_Work required_
All of the data below is to be printed again exactly.

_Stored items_
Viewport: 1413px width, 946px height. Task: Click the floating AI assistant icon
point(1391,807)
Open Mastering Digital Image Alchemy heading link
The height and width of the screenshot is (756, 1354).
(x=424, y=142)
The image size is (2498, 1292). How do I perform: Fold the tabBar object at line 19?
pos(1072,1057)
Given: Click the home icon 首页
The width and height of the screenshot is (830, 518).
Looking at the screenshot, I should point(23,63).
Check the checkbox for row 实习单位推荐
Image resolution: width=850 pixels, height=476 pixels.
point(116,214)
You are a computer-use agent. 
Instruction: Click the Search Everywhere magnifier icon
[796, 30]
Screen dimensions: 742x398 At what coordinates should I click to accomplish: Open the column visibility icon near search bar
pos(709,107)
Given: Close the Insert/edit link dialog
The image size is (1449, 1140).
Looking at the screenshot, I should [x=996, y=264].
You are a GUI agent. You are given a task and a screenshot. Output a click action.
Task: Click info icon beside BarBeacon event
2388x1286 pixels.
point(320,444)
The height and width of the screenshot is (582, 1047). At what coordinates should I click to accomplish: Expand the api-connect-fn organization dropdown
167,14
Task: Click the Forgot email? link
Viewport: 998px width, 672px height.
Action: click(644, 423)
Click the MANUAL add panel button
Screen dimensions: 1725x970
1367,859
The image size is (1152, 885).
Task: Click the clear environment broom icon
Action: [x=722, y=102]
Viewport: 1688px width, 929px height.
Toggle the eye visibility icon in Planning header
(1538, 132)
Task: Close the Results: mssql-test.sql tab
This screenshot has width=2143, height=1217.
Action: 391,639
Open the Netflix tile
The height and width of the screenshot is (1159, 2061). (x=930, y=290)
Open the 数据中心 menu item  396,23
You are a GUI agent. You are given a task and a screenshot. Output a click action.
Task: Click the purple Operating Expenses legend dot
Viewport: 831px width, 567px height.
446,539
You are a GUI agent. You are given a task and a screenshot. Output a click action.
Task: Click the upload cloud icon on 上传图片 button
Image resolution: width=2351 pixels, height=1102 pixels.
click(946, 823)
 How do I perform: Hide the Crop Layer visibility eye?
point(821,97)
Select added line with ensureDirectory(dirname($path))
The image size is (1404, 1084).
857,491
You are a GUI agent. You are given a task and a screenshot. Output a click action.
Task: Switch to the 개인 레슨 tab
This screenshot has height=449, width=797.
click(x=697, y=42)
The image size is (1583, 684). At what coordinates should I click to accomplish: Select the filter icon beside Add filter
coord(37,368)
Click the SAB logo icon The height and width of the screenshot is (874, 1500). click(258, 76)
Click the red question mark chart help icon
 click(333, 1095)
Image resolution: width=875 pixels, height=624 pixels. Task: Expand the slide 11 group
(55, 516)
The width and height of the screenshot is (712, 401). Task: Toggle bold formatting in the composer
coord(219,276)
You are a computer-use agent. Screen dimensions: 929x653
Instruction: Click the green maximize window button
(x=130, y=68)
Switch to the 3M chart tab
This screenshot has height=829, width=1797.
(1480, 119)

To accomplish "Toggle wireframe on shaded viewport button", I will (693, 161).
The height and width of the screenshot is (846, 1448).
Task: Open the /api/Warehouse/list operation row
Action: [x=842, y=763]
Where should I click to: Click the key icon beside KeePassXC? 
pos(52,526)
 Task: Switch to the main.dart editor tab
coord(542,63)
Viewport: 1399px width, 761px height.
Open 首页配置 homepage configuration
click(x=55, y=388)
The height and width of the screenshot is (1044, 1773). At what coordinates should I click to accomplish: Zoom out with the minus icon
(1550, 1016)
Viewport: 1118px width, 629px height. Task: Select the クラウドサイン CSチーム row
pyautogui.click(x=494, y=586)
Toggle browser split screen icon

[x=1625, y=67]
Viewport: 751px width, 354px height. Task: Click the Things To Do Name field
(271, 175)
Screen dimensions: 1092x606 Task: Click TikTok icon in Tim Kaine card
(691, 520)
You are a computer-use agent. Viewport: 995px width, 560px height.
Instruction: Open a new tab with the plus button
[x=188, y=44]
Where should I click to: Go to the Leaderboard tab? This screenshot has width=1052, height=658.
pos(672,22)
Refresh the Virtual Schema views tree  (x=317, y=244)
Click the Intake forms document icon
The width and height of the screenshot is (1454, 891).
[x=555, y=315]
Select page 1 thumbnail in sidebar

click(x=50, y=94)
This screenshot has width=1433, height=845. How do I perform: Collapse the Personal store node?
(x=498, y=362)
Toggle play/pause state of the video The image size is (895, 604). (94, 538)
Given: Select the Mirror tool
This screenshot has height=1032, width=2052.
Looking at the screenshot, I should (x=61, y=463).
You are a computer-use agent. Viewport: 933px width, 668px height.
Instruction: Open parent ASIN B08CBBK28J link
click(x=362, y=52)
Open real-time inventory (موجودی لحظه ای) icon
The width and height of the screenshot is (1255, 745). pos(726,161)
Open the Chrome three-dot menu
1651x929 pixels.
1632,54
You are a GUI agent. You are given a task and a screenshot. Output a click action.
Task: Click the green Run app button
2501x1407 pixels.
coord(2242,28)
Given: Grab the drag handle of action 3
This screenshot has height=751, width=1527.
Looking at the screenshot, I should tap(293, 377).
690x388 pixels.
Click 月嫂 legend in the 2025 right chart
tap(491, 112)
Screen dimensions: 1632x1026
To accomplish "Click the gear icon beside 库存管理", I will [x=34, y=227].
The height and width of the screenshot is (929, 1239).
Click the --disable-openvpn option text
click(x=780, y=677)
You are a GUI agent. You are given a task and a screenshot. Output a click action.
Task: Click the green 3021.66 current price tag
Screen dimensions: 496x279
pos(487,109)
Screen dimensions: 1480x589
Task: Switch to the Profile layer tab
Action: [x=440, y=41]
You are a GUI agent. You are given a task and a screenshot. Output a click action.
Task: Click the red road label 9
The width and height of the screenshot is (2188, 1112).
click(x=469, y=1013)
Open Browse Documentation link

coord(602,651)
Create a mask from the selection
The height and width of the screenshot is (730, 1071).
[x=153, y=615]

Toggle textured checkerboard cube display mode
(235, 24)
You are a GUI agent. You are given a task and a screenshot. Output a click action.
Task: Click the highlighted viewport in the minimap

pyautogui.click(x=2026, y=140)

_Finished exercise_
Viewport: 1413px width, 946px height. Task: Click the floating AI assistant icon
point(1391,807)
Open Mastering Digital Image Alchemy heading link
The height and width of the screenshot is (756, 1354).
(x=424, y=142)
The image size is (2498, 1292). How do I perform: Fold the tabBar object at line 19?
pos(1072,1057)
Given: Click the home icon 首页
The width and height of the screenshot is (830, 518).
Looking at the screenshot, I should point(23,63).
Check the checkbox for row 实习单位推荐
Image resolution: width=850 pixels, height=476 pixels.
point(116,214)
You are a computer-use agent. 
Instruction: Click the Search Everywhere magnifier icon
[796, 30]
Screen dimensions: 742x398 At what coordinates should I click to accomplish: Open the column visibility icon near search bar
pos(709,107)
Given: Close the Insert/edit link dialog
The image size is (1449, 1140).
Looking at the screenshot, I should [x=996, y=264].
You are a GUI agent. You are given a task and a screenshot. Output a click action.
Task: Click info icon beside BarBeacon event
2388x1286 pixels.
point(320,444)
The height and width of the screenshot is (582, 1047). At what coordinates should I click to accomplish: Expand the api-connect-fn organization dropdown
167,14
Task: Click the Forgot email? link
Viewport: 998px width, 672px height.
Action: click(644, 423)
Click the MANUAL add panel button
Screen dimensions: 1725x970
1367,859
The image size is (1152, 885).
Task: Click the clear environment broom icon
Action: [x=722, y=102]
Viewport: 1688px width, 929px height.
Toggle the eye visibility icon in Planning header
(1538, 132)
Task: Close the Results: mssql-test.sql tab
This screenshot has width=2143, height=1217.
Action: 391,639
Open the Netflix tile
The height and width of the screenshot is (1159, 2061). (x=930, y=290)
Open the 数据中心 menu item  396,23
You are a GUI agent. You are given a task and a screenshot. Output a click action.
Task: Click the purple Operating Expenses legend dot
Viewport: 831px width, 567px height.
446,539
You are a GUI agent. You are given a task and a screenshot. Output a click action.
Task: Click the upload cloud icon on 上传图片 button
Image resolution: width=2351 pixels, height=1102 pixels.
click(946, 823)
 How do I perform: Hide the Crop Layer visibility eye?
point(821,97)
Select added line with ensureDirectory(dirname($path))
The image size is (1404, 1084).
857,491
You are a GUI agent. You are given a task and a screenshot. Output a click action.
Task: Switch to the 개인 레슨 tab
This screenshot has height=449, width=797.
click(x=697, y=42)
The image size is (1583, 684). At what coordinates should I click to accomplish: Select the filter icon beside Add filter
coord(37,368)
Click the SAB logo icon The height and width of the screenshot is (874, 1500). click(258, 76)
Click the red question mark chart help icon
 click(333, 1095)
Image resolution: width=875 pixels, height=624 pixels. Task: Expand the slide 11 group
(55, 516)
The width and height of the screenshot is (712, 401). Task: Toggle bold formatting in the composer
coord(219,276)
You are a computer-use agent. Screen dimensions: 929x653
Instruction: Click the green maximize window button
(x=130, y=68)
Switch to the 3M chart tab
This screenshot has height=829, width=1797.
(1480, 119)

To accomplish "Toggle wireframe on shaded viewport button", I will (693, 161).
The height and width of the screenshot is (846, 1448).
Task: Open the /api/Warehouse/list operation row
Action: [x=842, y=763]
Where should I click to: Click the key icon beside KeePassXC? 
pos(52,526)
 Task: Switch to the main.dart editor tab
coord(542,63)
Viewport: 1399px width, 761px height.
Open 首页配置 homepage configuration
click(x=55, y=388)
The height and width of the screenshot is (1044, 1773). At what coordinates should I click to accomplish: Zoom out with the minus icon
(1550, 1016)
Viewport: 1118px width, 629px height. Task: Select the クラウドサイン CSチーム row
pyautogui.click(x=494, y=586)
Toggle browser split screen icon

[x=1625, y=67]
Viewport: 751px width, 354px height. Task: Click the Things To Do Name field
(271, 175)
Screen dimensions: 1092x606 Task: Click TikTok icon in Tim Kaine card
(691, 520)
You are a computer-use agent. Viewport: 995px width, 560px height.
Instruction: Open a new tab with the plus button
[x=188, y=44]
Where should I click to: Go to the Leaderboard tab? This screenshot has width=1052, height=658.
pos(672,22)
Refresh the Virtual Schema views tree  (x=317, y=244)
Click the Intake forms document icon
The width and height of the screenshot is (1454, 891).
[x=555, y=315]
Select page 1 thumbnail in sidebar

click(x=50, y=94)
This screenshot has width=1433, height=845. How do I perform: Collapse the Personal store node?
(x=498, y=362)
Toggle play/pause state of the video The image size is (895, 604). (94, 538)
Given: Select the Mirror tool
This screenshot has height=1032, width=2052.
Looking at the screenshot, I should (x=61, y=463).
You are a computer-use agent. Viewport: 933px width, 668px height.
Instruction: Open parent ASIN B08CBBK28J link
click(x=362, y=52)
Open real-time inventory (موجودی لحظه ای) icon
The width and height of the screenshot is (1255, 745). pos(726,161)
Open the Chrome three-dot menu
1651x929 pixels.
1632,54
You are a GUI agent. You are given a task and a screenshot. Output a click action.
Task: Click the green Run app button
2501x1407 pixels.
coord(2242,28)
Given: Grab the drag handle of action 3
This screenshot has height=751, width=1527.
Looking at the screenshot, I should tap(293, 377).
690x388 pixels.
Click 月嫂 legend in the 2025 right chart
tap(491, 112)
Screen dimensions: 1632x1026
To accomplish "Click the gear icon beside 库存管理", I will [x=34, y=227].
The height and width of the screenshot is (929, 1239).
Click the --disable-openvpn option text
click(x=780, y=677)
You are a GUI agent. You are given a task and a screenshot. Output a click action.
Task: Click the green 3021.66 current price tag
Screen dimensions: 496x279
pos(487,109)
Screen dimensions: 1480x589
Task: Switch to the Profile layer tab
Action: [x=440, y=41]
You are a GUI agent. You are given a task and a screenshot. Output a click action.
Task: Click the red road label 9
The width and height of the screenshot is (2188, 1112).
click(x=469, y=1013)
Open Browse Documentation link

coord(602,651)
Create a mask from the selection
The height and width of the screenshot is (730, 1071).
[x=153, y=615]

Toggle textured checkerboard cube display mode
(235, 24)
You are a GUI agent. You are given a task and a screenshot. Output a click action.
Task: Click the highlighted viewport in the minimap

pyautogui.click(x=2026, y=140)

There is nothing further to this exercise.